What's the fastest way to define a dataset in one SP and then use it in another?

  • I'm working on a system with a whole heap of SPs, many of which do a lot of complicated calculations. Some of these need to do the following sort of thing:

    1. SP1 defines a set of data upon which calculations need to be based.
    2. It passes that set to SP2, which does the calculation.

    My question relates to the seemingly-innocuous "passes that set to SP2". We're currently achieving this by:

    1. SP1 fills up a table X with the dataset and calls SP2.
    2. SP2 does its calculation based on the data in X.
    3. When SP2 finishes, SP1 clears its data out of X.

    This seems to work but we do get blocking / deadlocking when accessing X. And it means we have (yet) another table in our database which we're using to store transient data.

    We have tried:

    1. SP1 creates a temporary table Y, fills it up with the dataset and calls SP2.
    2. SP2 does its calculation based on the data in Y.
    3. When SP2 finishes, SP1 drops table Y.

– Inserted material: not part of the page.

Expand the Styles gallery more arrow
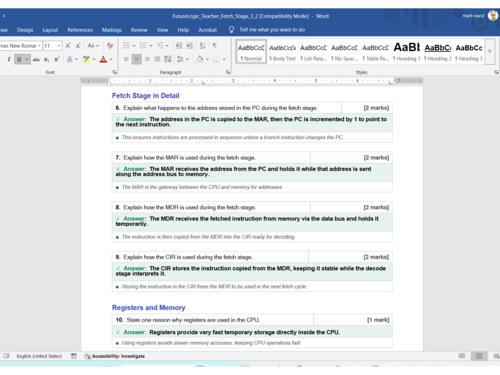The image size is (500, 375). tap(490, 51)
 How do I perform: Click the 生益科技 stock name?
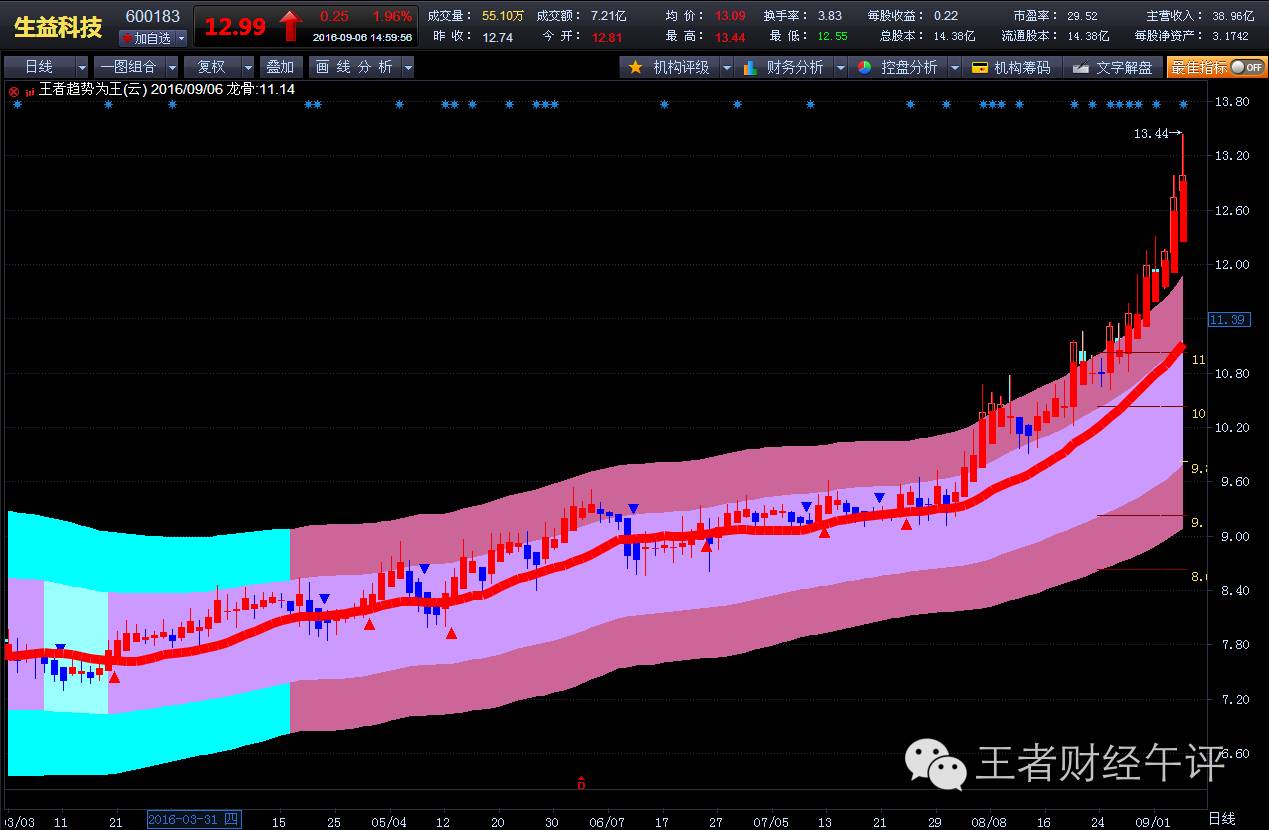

    This usually turns out to be slower than the "permanent" table approach. (As an aside, it also means that you don't get intellisense when editing SP2, because the definition of temporary table Y is not in context.)

    More recently, we've tried user-defined table types:

    1. SP1 declares a local variable, Z, of a certain UDTT, fills it up with the dataset and calls SP2, passing Z as a (read-only) parameter.
    2. SP2 does its calculation based on the data in parameter Z.

    This is great because it makes it much clearer what data SP2 is working on - it's the data in the parameter, not data in some distant table. However, this has led to worse performance, particularly when there are many rows in Z - presumably because of SQL assuming it contains only 1 row (or it may be 100), irrespective of how many rows it actually contains.

    We tried adding "Option (Recompile)" to the statements using parameter Z, but this had mixed results in terms of performance.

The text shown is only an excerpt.